CPU stats not working in 12.0 U4

Status
Not open for further replies.

Patrick M. Hausen

Hall of Famer
Joined
Nov 25, 2013
Messages
7,776
I don't think that enabling SSH necessarily is a good idea. It increases the attack surface.
You don't expose your TrueNAS to any untrusted network, do you? SSH with public/private key authentication is probably the most secure remote administration technology existing. You can create a non-root user and use su as an additional step.
 

feanorian

Cadet
Joined
Dec 25, 2018
Messages
9
EDIT 2: Given some are having issues installing this, here are the steps:
  1. Unzip the archive and transfer main.7827c30e6733c013d061.js.patched to /usr/local/www/webui (this should be a BINARY transfer)
  2. Rename original file: mv main.7827c30e6733c013d061.js main.7827c30e6733c013d061.js.orig
  3. Rename patch: mv main.7827c30e6733c013d061.js.patched main.7827c30e6733c013d061.js

Thank you for this. Note for everybody else--depending on how you uploaded the file, may need to fix permissions by running chown root:wheel main.7827c30e6733c013d061.js and chmod 644 main.7827c30e6733c013d061.js while having the privileges to do so.
 

Robertr

Dabbler
Joined
Sep 22, 2017
Messages
31
I uploaded with ssh from my mac, changed names and fixed permissions but it's still not working even after rebooting.
No biggie but since the server is mostly idle I often use the CPU stats on the dashboard to quickly see if something's going on.
Stats are working on the report page.

EDIT: Downloaded straight to folder with wget, unzipped, permissions are correct.. still not working.
stats.png
 
Last edited:

adrianwi

Guru
Joined
Oct 15, 2013
Messages
1,231
My understanding is that one bug fix caused a secondary unexpected impact.
Most testing is done at the API level and the storage protocol level...we automate as much as possible. These bugs cause real problems.
UI testing for "visible" issues. are more difficult to automate and we rely on the community. These bugs are annoying.
Unusual hardware issues are very dependent on user community. These bugs impact most users very rarely.
So, it didn't get through "testing".. it got through "automated testing" and was caught at "community testing".
Thanks to the community.. we now have a temporary fix and a permanent fix in 12.0-U5
The more major issue of python-middleware crashes (which occur very rarely) is also in 12.0-U5
That was another issue were automated testing did not identify the issue... only the community.

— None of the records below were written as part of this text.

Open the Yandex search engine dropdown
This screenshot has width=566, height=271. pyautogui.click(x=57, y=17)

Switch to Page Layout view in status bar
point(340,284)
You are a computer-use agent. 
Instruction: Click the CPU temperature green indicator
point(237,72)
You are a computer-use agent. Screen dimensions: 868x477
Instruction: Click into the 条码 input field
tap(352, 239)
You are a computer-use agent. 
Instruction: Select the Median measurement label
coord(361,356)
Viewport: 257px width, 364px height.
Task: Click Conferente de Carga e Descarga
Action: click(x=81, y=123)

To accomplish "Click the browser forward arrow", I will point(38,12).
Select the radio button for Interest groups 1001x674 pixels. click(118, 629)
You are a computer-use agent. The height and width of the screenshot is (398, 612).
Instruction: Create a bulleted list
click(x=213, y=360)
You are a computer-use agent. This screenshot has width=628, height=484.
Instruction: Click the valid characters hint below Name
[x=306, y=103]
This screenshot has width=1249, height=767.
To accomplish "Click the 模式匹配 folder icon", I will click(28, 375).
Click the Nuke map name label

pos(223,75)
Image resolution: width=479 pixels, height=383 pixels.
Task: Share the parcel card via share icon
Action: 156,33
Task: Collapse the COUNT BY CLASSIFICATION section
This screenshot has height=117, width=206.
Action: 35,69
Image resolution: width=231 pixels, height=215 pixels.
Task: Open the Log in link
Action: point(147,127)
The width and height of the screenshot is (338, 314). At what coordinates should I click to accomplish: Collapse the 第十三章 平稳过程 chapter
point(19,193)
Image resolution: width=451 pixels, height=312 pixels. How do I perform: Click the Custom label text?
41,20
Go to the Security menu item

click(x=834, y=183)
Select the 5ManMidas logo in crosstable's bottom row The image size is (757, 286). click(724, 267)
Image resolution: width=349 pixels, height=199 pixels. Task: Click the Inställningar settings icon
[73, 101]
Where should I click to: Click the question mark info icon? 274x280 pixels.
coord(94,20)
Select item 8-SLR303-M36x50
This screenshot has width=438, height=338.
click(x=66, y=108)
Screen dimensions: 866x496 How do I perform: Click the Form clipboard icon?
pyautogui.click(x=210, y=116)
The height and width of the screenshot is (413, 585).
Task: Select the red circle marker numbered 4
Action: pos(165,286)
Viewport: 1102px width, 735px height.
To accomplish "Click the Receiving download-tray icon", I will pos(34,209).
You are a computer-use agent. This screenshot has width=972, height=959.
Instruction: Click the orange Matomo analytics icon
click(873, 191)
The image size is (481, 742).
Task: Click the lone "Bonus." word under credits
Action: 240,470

Thanks for the detailed reply. I understand that most of the testing must be automated, but surely there's a small degree of user testing?

Does the login page load?
Can you login?
Does the dashboard load?
etc...
 

morganL

Captain Morgan
Administrator
Moderator
iXsystems
Joined
Mar 10, 2018
Messages
2,694
I feel like this is what I was experiencing during a disk replacement operation, that ended in the loss of a pool. For details, refer to the thread Pool restoration journey TrueNAS 12. The python middleware crashes were reproducible. While I can't attribute the pool loss directly to these crashes, I'll be feeling very vulnerable replacing a disk until 12.0-U5 is released. I do have one more SMR disk to be swapped out. Is there an ETA for this release?
12.0-U4 is expected to have fewer problems (mitigates the issues)
However, 12.0-U5 seems to have resolved the primary issue.
There is a special test image available for testing.....12.0-U4 + bug fix - we appreciate the brave souls that want to test this.
12.0-U5 is scheduled for august.
I'd expect the SMR drives were the cause of the pool loss... that is why we reacted to them.
The middleware might crash during the event due to the issues caused by SMR, but that should not impact the basic ZFS functions.
 

morganL

Captain Morgan
Administrator
Moderator
iXsystems
Joined
Mar 10, 2018
Messages
2,694
Thanks for the detailed reply. I understand that most of the testing must be automated, but surely there's a small degree of user testing?
Of course, but testing with all combinations of live traffic is very time consuming. As indicated, I think this was created by another bug fix and so didn't get the full testing. Even so, its very difficult to catch these without a major expansion of the test window. Its better for the community that we get 12.0-U4 out and fix the issue with a patch (available) and in 12.0-U5.
 

Patrick M. Hausen

Hall of Famer
Joined
Nov 25, 2013
Messages
7,776
Its better for the community that we get 12.0-U4 out and fix the issue with a patch (available) and in 12.0-U5.
Would you consider pushing a U4.1 out the door with just that single fix? That would definitely make the product look better if shown to team leaders etc.
 

revengineer

Contributor
Joined
Oct 27, 2019
Messages
193
IMHO we should encourage people to learn how to use Putty and WinSCP or the Windows Powershell or mac OS terminal equivalents exclusively.
I do use WinSCP for transfers and it does have a pull down menu for transfer settings (Default, ASCII, Binary). Perhaps it is not necessary or ignored for some protocols. I never tested this, so maybe it is just a left over habbit from the good old times. :smile:
 

Patrick M. Hausen

Hall of Famer
Joined
Nov 25, 2013
Messages
7,776
I do use WinSCP for transfers and it does have a pull down menu for transfer settings (Default, ASCII, Binary)
WinSCP to my knowledge also supports FTP, which would require the setting. A copy via SSH is always binary.
 

morganL

Captain Morgan
Administrator
Moderator
iXsystems
Joined
Mar 10, 2018
Messages
2,694
Would you consider pushing a U4.1 out the door with just that single fix? That would definitely make the product look better if shown to team leaders etc.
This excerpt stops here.